PETIT EXERCICE A:
Reproduisez tel quel le passage de l'extrait choisi qui va de « Reprise moderne de » à « ont complètement changé. ».
PETIT EXERCICE B:
Selon l'extrait choisi, qui la mère de Masako charge-t-elle de veiller sur l'équipée de sa fille ?
PETIT EXERCICE C:
Pour chacune des affirmations suivantes, dites par oui ou par non si elle s'accorde avec l'extrait choisi, et citez mot pour mot les mots du texte qui permettent de trancher. (i) Dans « Dojoji », la Kiyoko de Mishima tue le moine dont elle est amoureuse. (ii) Pendant le pèlerinage des « Sept Ponts », les femmes ne doivent parler à personne. (iii) Masako est la seule à tenir bon jusqu'au bout du pèlerinage.

Reprise moderne de l'un des classiques du théâtre nô, "Dojoji", courte pièce en un acte, conserve son titre originel, lequel fait allusion au temple où se déroule l'histoire primitive. Mishima a également conservé le thème central, à savoir les méfaits de la jalousie. En revanche, personnages et contexte ont complètement changé.

A la différence de l'héroïne maléfique de la légende qui, par jalousie, tue le moine dont elle est amoureuse, la Kiyoko de Mishima est une victime. Son amant l'a tout d'abord quittée pour suivre une autre femme avant de s'enfuir définitivement dans la Mort. Assommée, gravement dépressive - mais qui ne le serait pas ? - Kiyoko est persuadée qu'il ne lui reste plus qu'à se défigurer dans les lieux mêmes où mourut l'homme aimé. Aux thèmes majeurs de la jalousie et de la souffrance, Mishima ajoute celui, tout aussi important, de la valeur réelle que l'on doit accorder à la beauté : après le décès brutal de son amant, Kiyoko, qui est très belle, se demande à quoi lui sert toute cette beauté et souhaite même la détruire tant elle lui apparaît vaine ...

"Les Sept Ponts" se déroule dans le milieu des geishas. Trois hôtesses de la Maison des Lauriers et Masako, la fille de leur patronne, décident d'accomplir un curieux pèlerinage. Afin que leur voeu secret se réalise, il leur faut, de nuit, franchir sept ponts parmi les plus importants de la ville en s'arrêtant pour prier à chacun d'eux. Condition primordiale pour garantir le succès de l'opération : pendant toute la durée de l'opération, elles ne doivent, sous aucun prétexte, adresser la parole à personne.

Les quatre femmes s'en vont donc, suivies de Mina, une servante nouvelle venue aux Lauriers et réputée comme particulièrement fruste et obtuse mais que la mère de Masako a chargée de veiller sur l'équipée de sa fille. Une à une et pour des raisons diverses, les pèlerines se voient contraintes à l'abandon. Seule Mina parvient à tenir bon, au grand dam de Masako, qui ne l'aime guère. La nouvelle se termine le lendemain, sur la jeune fille taquinant Mina afin qu'elle lui révèle son voeu. Cette promenade nocturne paraît avoir établi entre elles une relation nouvelle et moins tendue.

"Patriotisme", qui raconte par le menu le double suicide du lieutenant Takeyama et de sa femme, tous deux jeunes mariés, n'est pas à conseiller aux âmes sensibles ou suicidaires. Non que le talent de Mishima lui fasse défaut, bien au contraire. Mais l'écrivain y détaille avec un tel soin la scène du seppuku de Takeyama qu'il en finit par hypnotiser son lecteur, qu'il ait le coeur au bord des lèvres ou pas. L'effet en gênera plus d'un, c'est sûr.

D'un seul coup, on prend conscience de l'intensité de la fascination avec laquelle l'auteur japonais envisageait cet atroce rituel de mort. La description de la douleur pratiquement intolérable qui saisit l'officiant quand il s'éventre prouve en outre que Mishima avait non seulement anticipé ce moment dans son propre sacrifice mais qu'il ne doutait pas d'en tirer une jouissance qu'il ne tenait certes pas pour morbide. (La photo de l'expression faciale de Mishima à ses derniers moments montre d'ailleurs que tel fut le bien le cas.) Et l'on se rappelle alors combien il aimait à expliquer que son premier plaisir sexuel, il le prit à la pré-adolescence, devant une gravure représentant le martyr de Saint Sébastien - fait plus tard relaté dans "Confessions d'un masque."

DONNÉES ENREGISTRÉES:
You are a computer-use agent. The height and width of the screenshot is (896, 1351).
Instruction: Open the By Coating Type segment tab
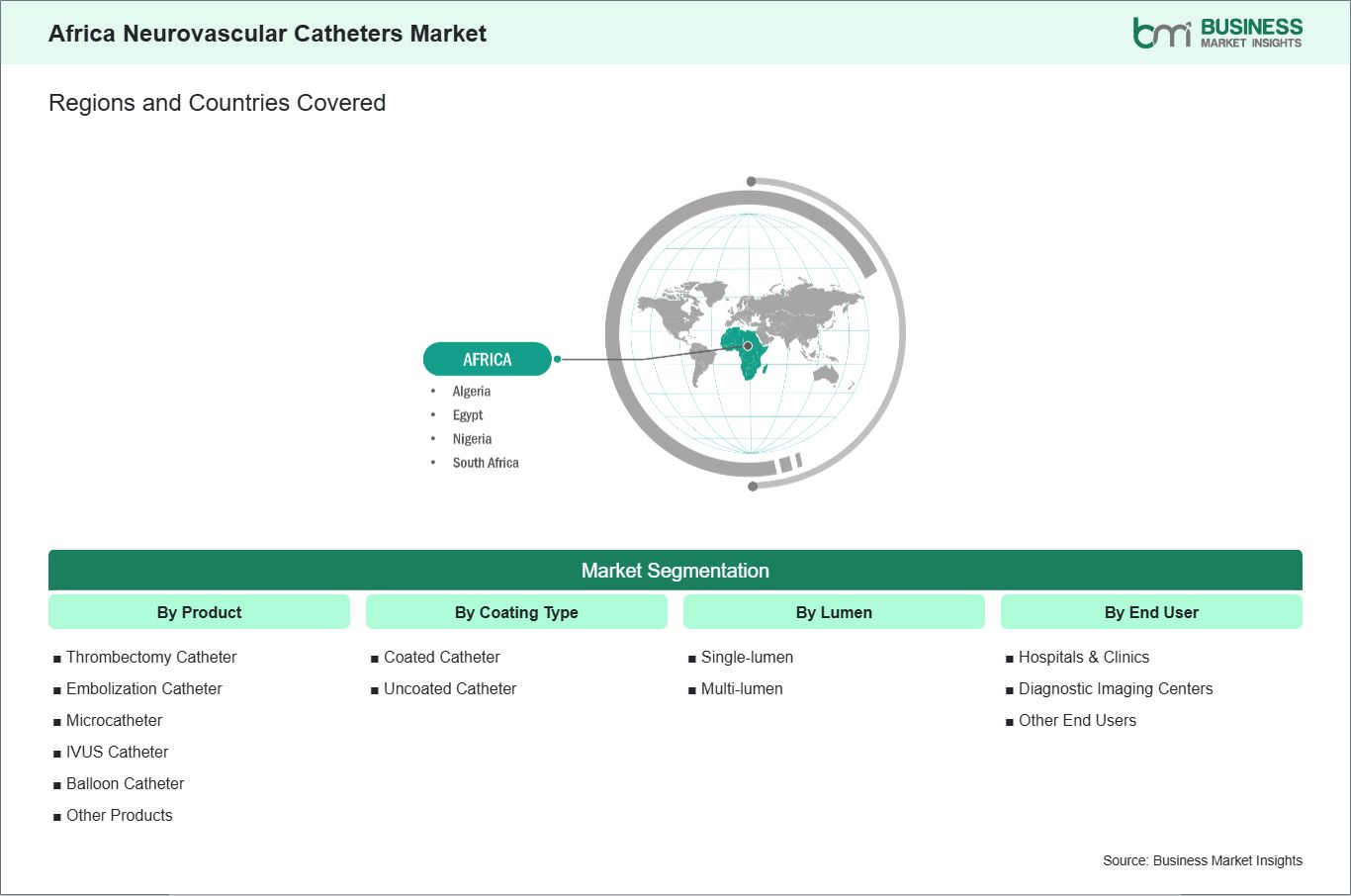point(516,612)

BONNE RÉPONSE A:
Reprise moderne de l'un des classiques du théâtre nô, "Dojoji", courte pièce en un acte, conserve son titre originel, lequel fait allusion au temple où se déroule l'histoire primitive. Mishima a également conservé le thème central, à savoir les méfaits de la jalousie. En revanche, personnages et contexte ont complètement changé.

BONNE RÉPONSE B:
Mina, une servante nouvelle venue aux Lauriers.

BONNE RÉPONSE C:
(i) Non : « la Kiyoko de Mishima est une victime ».
(ii) Oui : « elles ne doivent, sous aucun prétexte, adresser la parole à personne ».
(iii) Non : « Seule Mina parvient à tenir bon, au grand dam de Masako ».